Shadow work has become an increasingly hot topic lately. There’s a lot of talk about integrating your shadow but what does that really mean?
The term originated back in early 1900s by a psychologist named Carl Jung. In his research he found that our subconscious holds many, many memories, or programming from a young age (0-7). And throughout life, we tend to operate from these programs in a completely unconscious way which has the potential to create a lot of painful experiences.
A lot of it is what learned as a child from our parents. At very early ages we knew what made our parents either happy or angry. And as a form of survival we learned what and how we needed to be to make them happy so they would take care of us. We did this purely for survival. As we got older, We began to observe from our classmates what we needed to do to be liked by our peers. This stuck with us throughout our teen years and into adulthood. We each create what is a called a persona. A version of our programmed selves that we think other people will like in order to be accepted.

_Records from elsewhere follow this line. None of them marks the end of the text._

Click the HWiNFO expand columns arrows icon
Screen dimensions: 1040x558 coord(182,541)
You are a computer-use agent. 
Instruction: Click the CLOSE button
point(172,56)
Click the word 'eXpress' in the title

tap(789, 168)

But - is this persona who we truly are at our core? When we begin to delve into shadow work, our whole sense of self gets rocked. We have been led to believe that any type of negative feeling is “bad” and being happy is “good”. The thing is, these bad feelings or traits developed do have a purpose. Shit, we were even born with some. Have you ever seen a baby get angry? I bet you have. Anger isn’t bad, it is inherent, and in certain instances, is not a “bad” thing. These feelings help us to rise up in times of adversity and reclaim our power.

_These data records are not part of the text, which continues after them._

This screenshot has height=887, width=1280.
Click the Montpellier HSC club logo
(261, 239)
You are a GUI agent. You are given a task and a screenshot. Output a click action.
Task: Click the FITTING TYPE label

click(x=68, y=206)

Throughout life we may find ourselves triggered time and time again. It could be something someone says, it could be a sound, even a smell. But whatever the trigger is, it’ll set you off. Be it sadness, hopelessly, rage... the trigger will leave you feeling some kind of way. And one thing it’s not is feeling like you are in control. When you are susceptible triggers, anyone or anything can set you off at anytime. And a lot of the times we just go with it until it passes, be it 5 minutes or maybe we end up stewing over it for the entire day or even week. Yes, life is challenging and we are ultimately here to clear karma and learn but that doesn't mean we have to suffer through it.
In shadow work we become like detectives unto ourselves. We started to dig and peel back layers. Those triggers? They are a pathway to healing and ultimately freedom. We begin to feel our hidden feelings, befriend and ultimately integrate them.
Shadow work is not for the faint of heart. It highlights feelings we have bottled up for in some cases our entire lives. Shadow work will turn your life upside down and then very calmly put it all back together. There’s a certain degree of inner work that needs to be done before the practice of shadow work can begin. It is not necessarily for someone that is feeling emotionally raw and unbalanced.